Sunday, September 14, 2014

Correction in Quinion's Newsletter

The following correction was made in Quinion's newsletter. Unfortunately, he didn't correct his entry on his Web site: "Epicaricacy. Nancy Spector of the Wordcraft website pointed out that I was wrong to say the word epicaricacy doesn’t appear in any of Nathan Bailey’s dictionaries. It is included in An Universal Etymological English Dictionary of 1721 but in the spelling epicharikaky. Ammon Shea, whom I doubted in my piece, tells me it’s also in John Ash’s New and Complete Dictionary of the English Language of 1775 and in A Dictionary of the Synonymous Words and Technical Terms in the English Language by James Leslie of 1806, both in the same spelling as in Bailey’s.

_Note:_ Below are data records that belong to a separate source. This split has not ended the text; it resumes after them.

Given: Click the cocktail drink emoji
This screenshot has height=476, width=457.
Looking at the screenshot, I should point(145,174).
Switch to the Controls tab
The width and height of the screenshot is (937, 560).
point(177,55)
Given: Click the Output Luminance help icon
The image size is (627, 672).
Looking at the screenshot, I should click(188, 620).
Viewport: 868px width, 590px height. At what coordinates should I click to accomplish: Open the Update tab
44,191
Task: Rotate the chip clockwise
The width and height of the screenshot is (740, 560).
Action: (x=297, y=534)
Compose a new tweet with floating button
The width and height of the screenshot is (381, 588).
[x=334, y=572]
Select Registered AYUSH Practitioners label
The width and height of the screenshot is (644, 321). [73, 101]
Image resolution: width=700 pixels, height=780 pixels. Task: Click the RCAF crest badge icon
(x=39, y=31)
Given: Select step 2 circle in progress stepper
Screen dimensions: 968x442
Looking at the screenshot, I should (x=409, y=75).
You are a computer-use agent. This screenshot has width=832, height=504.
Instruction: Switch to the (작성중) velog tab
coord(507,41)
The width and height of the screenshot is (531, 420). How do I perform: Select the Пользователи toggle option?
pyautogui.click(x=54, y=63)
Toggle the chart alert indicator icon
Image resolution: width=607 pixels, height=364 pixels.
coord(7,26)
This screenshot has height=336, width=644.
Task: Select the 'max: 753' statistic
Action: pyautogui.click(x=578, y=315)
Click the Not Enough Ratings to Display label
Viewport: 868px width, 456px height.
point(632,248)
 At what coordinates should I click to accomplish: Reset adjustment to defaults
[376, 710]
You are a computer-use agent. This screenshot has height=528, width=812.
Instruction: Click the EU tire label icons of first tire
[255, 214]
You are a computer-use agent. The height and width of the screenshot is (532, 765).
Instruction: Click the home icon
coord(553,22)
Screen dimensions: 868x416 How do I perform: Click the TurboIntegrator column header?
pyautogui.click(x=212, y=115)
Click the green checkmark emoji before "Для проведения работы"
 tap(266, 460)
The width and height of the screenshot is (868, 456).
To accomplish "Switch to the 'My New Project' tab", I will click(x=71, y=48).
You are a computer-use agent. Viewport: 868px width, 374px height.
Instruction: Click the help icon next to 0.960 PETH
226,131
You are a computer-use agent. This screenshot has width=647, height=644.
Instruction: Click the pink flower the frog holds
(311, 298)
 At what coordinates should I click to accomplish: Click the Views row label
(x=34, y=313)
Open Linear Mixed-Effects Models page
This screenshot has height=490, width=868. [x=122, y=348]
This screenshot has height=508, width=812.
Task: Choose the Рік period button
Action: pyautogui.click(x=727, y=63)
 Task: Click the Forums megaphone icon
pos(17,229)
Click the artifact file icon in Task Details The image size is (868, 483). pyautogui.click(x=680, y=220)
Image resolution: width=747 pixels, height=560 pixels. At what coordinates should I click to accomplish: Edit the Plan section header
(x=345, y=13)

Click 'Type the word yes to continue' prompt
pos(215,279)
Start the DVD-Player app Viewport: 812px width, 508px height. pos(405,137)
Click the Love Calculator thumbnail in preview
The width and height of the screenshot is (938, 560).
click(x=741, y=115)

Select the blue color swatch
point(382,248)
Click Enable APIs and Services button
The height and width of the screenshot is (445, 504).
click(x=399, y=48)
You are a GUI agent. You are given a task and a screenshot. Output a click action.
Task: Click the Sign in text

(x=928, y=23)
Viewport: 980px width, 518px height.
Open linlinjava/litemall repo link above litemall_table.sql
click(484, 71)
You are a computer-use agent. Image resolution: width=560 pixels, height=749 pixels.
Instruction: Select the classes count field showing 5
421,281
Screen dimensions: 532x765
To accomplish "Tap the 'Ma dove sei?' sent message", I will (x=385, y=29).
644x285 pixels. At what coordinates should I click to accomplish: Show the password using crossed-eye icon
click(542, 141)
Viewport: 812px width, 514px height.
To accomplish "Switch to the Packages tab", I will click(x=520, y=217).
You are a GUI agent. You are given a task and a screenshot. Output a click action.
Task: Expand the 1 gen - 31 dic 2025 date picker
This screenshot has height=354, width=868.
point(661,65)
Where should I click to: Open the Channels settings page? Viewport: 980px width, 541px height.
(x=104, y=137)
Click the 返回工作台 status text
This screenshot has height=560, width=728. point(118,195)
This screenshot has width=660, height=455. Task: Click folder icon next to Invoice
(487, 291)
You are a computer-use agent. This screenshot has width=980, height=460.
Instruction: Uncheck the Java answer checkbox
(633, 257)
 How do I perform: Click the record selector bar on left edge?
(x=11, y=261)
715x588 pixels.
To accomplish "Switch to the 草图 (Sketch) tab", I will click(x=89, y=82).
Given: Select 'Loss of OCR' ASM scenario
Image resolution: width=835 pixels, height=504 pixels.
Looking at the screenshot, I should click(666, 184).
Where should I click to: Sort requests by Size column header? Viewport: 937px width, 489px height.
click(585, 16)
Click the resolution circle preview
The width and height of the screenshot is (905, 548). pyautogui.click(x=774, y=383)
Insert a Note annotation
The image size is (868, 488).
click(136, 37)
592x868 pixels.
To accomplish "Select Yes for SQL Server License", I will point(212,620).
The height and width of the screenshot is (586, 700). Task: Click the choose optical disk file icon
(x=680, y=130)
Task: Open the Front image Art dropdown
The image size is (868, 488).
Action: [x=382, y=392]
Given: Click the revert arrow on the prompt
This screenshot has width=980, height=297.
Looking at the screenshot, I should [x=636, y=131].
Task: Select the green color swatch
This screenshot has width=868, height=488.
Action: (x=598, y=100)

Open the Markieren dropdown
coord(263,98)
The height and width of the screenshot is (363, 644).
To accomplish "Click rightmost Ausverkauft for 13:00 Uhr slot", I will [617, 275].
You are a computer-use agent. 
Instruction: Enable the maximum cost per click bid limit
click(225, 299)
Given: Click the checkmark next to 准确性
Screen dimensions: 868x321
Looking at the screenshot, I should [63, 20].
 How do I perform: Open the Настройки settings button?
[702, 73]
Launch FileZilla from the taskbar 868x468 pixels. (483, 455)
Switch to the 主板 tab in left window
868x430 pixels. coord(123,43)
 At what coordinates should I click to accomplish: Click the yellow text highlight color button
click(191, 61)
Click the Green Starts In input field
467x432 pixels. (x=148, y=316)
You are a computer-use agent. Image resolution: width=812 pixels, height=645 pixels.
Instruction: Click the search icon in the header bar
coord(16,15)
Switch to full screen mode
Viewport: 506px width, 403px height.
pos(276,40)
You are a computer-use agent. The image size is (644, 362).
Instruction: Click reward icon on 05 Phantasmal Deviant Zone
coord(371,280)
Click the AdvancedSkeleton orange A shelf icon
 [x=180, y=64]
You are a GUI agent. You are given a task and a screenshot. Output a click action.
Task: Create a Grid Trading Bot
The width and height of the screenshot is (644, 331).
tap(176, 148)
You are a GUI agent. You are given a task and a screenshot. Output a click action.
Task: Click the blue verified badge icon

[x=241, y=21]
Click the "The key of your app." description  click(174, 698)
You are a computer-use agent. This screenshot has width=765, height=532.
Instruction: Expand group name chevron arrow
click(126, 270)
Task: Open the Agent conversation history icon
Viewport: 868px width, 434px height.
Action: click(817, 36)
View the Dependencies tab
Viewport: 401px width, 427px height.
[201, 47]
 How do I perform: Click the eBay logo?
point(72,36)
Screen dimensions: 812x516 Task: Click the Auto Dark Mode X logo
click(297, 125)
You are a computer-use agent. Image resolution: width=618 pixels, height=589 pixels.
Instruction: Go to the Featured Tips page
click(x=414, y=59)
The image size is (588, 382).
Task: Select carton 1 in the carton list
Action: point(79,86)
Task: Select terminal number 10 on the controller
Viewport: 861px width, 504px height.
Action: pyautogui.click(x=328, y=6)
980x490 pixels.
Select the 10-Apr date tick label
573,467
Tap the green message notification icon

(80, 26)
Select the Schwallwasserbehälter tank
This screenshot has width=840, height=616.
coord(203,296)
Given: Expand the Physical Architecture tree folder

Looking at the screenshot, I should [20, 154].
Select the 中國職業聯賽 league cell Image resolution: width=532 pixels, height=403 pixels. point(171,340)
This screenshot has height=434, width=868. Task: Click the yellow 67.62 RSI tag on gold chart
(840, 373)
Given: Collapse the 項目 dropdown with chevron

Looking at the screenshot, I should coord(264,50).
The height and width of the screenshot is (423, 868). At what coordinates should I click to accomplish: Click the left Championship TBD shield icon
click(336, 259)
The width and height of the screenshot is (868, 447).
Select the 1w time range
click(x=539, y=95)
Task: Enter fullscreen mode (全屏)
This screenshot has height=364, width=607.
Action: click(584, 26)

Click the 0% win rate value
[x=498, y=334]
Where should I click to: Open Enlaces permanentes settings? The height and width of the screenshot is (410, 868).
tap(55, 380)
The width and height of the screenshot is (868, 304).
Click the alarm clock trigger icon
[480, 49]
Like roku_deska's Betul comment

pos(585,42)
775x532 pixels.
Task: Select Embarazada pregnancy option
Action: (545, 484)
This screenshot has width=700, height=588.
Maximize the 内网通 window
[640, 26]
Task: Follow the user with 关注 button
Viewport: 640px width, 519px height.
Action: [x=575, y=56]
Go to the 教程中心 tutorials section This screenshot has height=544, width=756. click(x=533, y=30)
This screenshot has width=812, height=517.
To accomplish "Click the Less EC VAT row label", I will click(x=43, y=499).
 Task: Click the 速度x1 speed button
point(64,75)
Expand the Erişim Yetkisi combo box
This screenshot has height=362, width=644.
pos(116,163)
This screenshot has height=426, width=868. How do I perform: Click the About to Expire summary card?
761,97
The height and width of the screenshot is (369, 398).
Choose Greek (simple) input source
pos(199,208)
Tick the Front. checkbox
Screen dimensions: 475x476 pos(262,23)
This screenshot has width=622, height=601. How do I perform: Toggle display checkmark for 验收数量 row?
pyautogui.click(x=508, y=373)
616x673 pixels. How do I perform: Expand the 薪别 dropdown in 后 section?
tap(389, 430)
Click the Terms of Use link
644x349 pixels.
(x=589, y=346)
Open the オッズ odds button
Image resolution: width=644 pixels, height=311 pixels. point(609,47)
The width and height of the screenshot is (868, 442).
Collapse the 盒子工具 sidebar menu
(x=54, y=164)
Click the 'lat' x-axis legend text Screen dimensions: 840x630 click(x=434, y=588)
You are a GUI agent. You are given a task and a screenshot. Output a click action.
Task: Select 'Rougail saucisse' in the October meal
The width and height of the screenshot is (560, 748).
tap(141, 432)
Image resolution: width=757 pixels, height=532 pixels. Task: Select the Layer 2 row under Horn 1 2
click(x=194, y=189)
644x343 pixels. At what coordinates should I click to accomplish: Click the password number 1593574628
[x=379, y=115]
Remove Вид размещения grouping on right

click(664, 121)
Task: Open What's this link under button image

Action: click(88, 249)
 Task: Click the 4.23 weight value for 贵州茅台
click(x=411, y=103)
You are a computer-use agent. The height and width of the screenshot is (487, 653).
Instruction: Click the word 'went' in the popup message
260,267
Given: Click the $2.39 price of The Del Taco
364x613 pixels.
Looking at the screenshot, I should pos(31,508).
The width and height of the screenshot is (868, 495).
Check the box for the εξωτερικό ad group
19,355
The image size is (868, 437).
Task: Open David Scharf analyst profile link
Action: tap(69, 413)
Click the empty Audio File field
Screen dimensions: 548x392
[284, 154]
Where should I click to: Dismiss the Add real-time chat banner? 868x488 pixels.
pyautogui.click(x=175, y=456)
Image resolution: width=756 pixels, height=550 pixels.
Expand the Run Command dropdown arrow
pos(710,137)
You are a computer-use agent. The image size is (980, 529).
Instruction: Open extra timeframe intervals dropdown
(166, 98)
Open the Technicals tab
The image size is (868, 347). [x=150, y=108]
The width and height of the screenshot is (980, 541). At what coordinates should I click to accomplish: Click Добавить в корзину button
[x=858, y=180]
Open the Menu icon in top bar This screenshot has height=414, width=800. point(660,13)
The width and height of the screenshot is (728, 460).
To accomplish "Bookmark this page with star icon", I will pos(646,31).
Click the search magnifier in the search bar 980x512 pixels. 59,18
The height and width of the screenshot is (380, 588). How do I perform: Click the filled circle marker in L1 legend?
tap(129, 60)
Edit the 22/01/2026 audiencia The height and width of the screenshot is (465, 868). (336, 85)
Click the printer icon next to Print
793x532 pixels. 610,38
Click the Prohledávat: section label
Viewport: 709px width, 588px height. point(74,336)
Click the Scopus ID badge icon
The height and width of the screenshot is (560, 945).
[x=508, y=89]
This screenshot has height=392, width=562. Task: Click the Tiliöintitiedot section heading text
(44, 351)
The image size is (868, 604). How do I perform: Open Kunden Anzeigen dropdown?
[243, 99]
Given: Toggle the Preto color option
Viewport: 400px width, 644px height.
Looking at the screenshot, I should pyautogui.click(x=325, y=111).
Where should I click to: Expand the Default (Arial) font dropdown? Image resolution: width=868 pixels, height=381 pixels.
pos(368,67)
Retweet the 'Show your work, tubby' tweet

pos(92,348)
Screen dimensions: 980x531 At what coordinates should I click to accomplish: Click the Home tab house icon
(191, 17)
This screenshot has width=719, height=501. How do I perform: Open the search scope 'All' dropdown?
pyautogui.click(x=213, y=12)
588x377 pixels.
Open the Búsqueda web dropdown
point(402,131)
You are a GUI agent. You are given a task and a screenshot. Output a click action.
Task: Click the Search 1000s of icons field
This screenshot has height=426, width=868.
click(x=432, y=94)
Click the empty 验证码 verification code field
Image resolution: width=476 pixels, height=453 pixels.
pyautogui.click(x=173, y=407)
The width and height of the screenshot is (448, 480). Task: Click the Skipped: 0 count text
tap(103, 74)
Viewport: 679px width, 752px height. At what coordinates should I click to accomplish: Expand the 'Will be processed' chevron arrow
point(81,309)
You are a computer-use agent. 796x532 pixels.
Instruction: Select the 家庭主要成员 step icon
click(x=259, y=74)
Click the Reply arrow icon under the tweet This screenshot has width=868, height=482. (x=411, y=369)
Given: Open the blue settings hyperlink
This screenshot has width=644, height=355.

The word appears several times in various works in the original Greek spelling; a writer on the Wordcraft site found it a century before Bailey in Robert Burton’s The Anatomy of Melancholy of 1621. It was familiar to Burton and other Greek scholars because Aristotle had used it."

2 comments:

seanahan said...

I would tend to trust Ammon Shea on lexicographical matters, just in terms of sheer number of hours spent reading dictionaries. Unless the OED drove him quite mad, which is always a real possibility.

Anonymous said...

Sorry - I made a mistake in the comment above, but couldn't figure out how to edit it, so I deleted it and am starting over.